How to Grow Your Data Capital
The four stages of becoming truly data-driven | June 27th, 2017
The twin tides of digitization and artificial intelligence have risen so high that no business can ignore them. Information technology has come out from behind the curtain as the driver of value and innovation. Little wonder, then, that a recent issue of The Economist proclaimed that “the world’s most valuable resource is no longer oil, but data”.
As practically every human activity now generates a digital trace, the advantage lies with those who can exploit the insights that lie in the data. When will a customer buy? What’s the best product mix? When should we do maintenance? What makes my workforce the most effective?
Surprisingly, the algorithms that drive these insights aren’t the secret sauce. And although priced at a premium, neither are the data scientists who wield them.
The value lies in the data itself, in its potential when applied to your business.
Though there is much to be gained from using data to reduce costs, or optimize processes, that’s not the full story either. A well of data creates future possibilities and competitive advantage. For example, by delivering a connected car, Tesla gains unique and massive insight into driving patterns: a bulkhead against competitors, and a rich resource to leverage in future innovation.
The ability to generate this future potential through operating your current business is the ultimate definition of what it means to be data-driven: when value, and not solely decision-making, is being driven by data.
Growing data is a pressing business priority
The true value of data places it as a burning issue for every business. A plan to grow data reserves merits a prime place in every corporate strategy. But how exactly can you make that a reality?
There are four levels of growing data investment: buy, integrate, instrument, and design. The truly data-driven engage across all of these.
Buy data
One of the quickest ways to gain insight is to buy data, and it’s nothing new to most businesses. Buying data has been industry practice for decades in the arena of consumer and competitive intelligence, thanks to information companies such as Acxiom, LexisNexis, or Hoovers. Financial data, weather and geographical data are all staple requirements for many businesses.

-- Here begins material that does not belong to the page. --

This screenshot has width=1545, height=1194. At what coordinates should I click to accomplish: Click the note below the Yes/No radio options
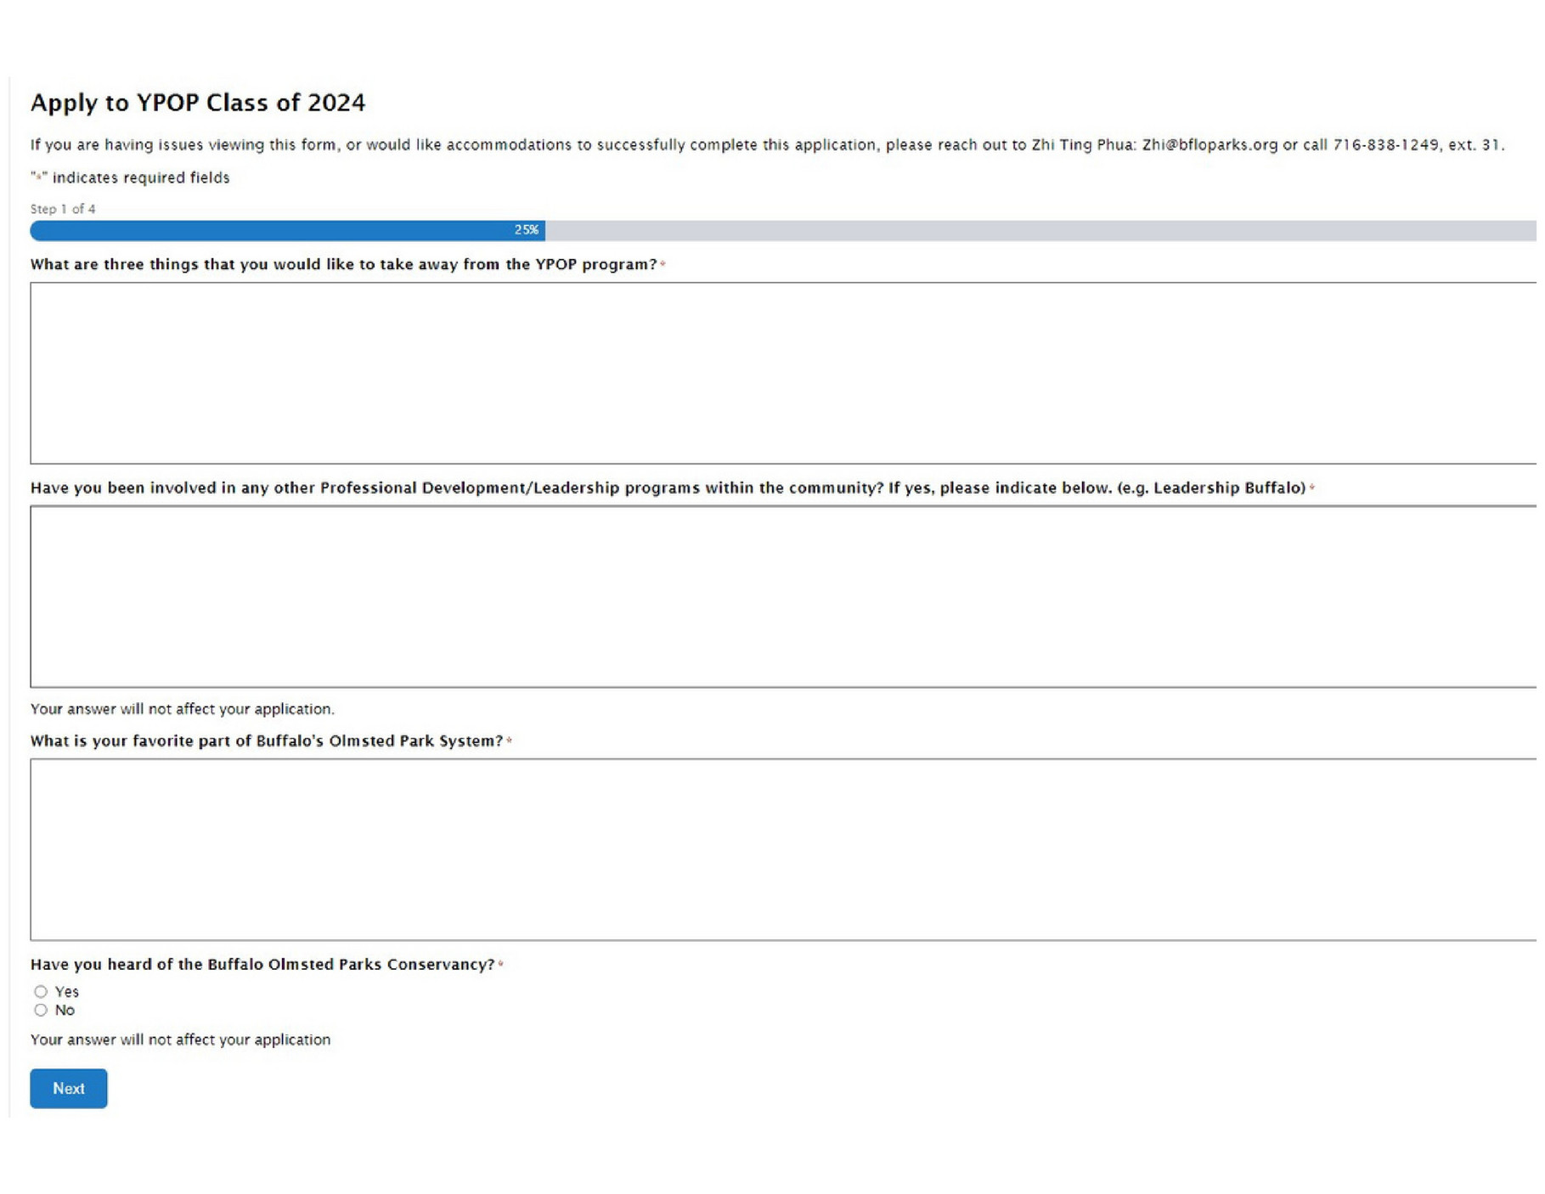(x=180, y=1039)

Through acquiring third party data, you can gain more insight into existing operations and improve decision support. However, available data for sale tends to be limited to large scale data sets, predominantly environmental in nature. Buying data enables the business, but you can’t buy your way to competitive differentiation.
Integrate your data
Even before the era of big data, companies generated a wealth of information that could be leveraged to fuel growth and create more value. The potential of integrating this information is high. Combining data sets tends to have a multiplicative effect on the data’s power, rather than merely additive.
Every system in a company is constantly creating data. However, data silos are a systemic problem that heavily constrain how useful this data is. Silos come from software applications and processes built in an era before the value of data was truly recognized, and one where resource constraints were more restrictive. The design of these systems is centered around the process they perform, in order to be most efficient. A natural side-effect of being process-oriented leads to semantic differences between business functions, and adds further complication: it is not unusual to encounter multiple different definitions of concepts such as “customer”.
Instrument for data
When you are really focused on using data to drive decisions and value, instrumentation is the next step to take. Instrumentation is the act of embedding data generation into processes and systems, reporting on their status over time. Thanks to the field of operations research, this concept is nothing new in business, but with increasing digitization, the scope for instrumentation is vast.
To give an example from software: the extent of software instrumentation used to be logging errors, in order to give support technicians hope of diagnosis. Now, it’s feasible to record every user interaction, every move of the mouse, and the questions we can ask extend further: not only “why did something go wrong”, but also “how easy is this product to use?” Or another example from retail, where radio beacons now allow the monitoring of foot-traffic through a store, enabling assessment of the effectiveness of a physical layout.
The combination of instrumentation and data science allows us to gather detail and solve problems which would previously require prohibitively expensive human intervention.
Design for data
Any organization deeply invested in the above three levels is already in a strong leading position, but there is one step further in realizing the potential of data. If you truly comprehend your data’s power, then design activities around its accumulation and exploitation, building data as a strategic asset.
To reach this point is to begin to have an answer to the tech giants of Google, Amazon and Facebook. As data-native companies, their agility, accumulation of data, and financial power allows them to challenge convincingly in new markets.
The essence of a business designed for data is that the delivery of the product or service generates data that further enhances the service, and creates a platform for the next steps of innovation and expansion. Customers aren’t viewed as isolated recipients, but as part of an ecosystem in which their participation makes the product better for everyone. Feeding off this customer-generated data, analytics and artificial intelligence are used as part of the product, in comparison to the out-of-band applications of the previous three stages.
Data is a defensible advantage
The effects of building a company with data can be remarkable. Today’s advances in artificial intelligence bring major efficiencies and new capabilities, but have one driving trait—an insatiable thirst for data. Data is not a fungible commodity, and so its accumulation provides a daunting hurdle for competitors. This is such a compelling advantage that perhaps, as the Economist observes, we may even need a new kind of anti-trust approach in the future.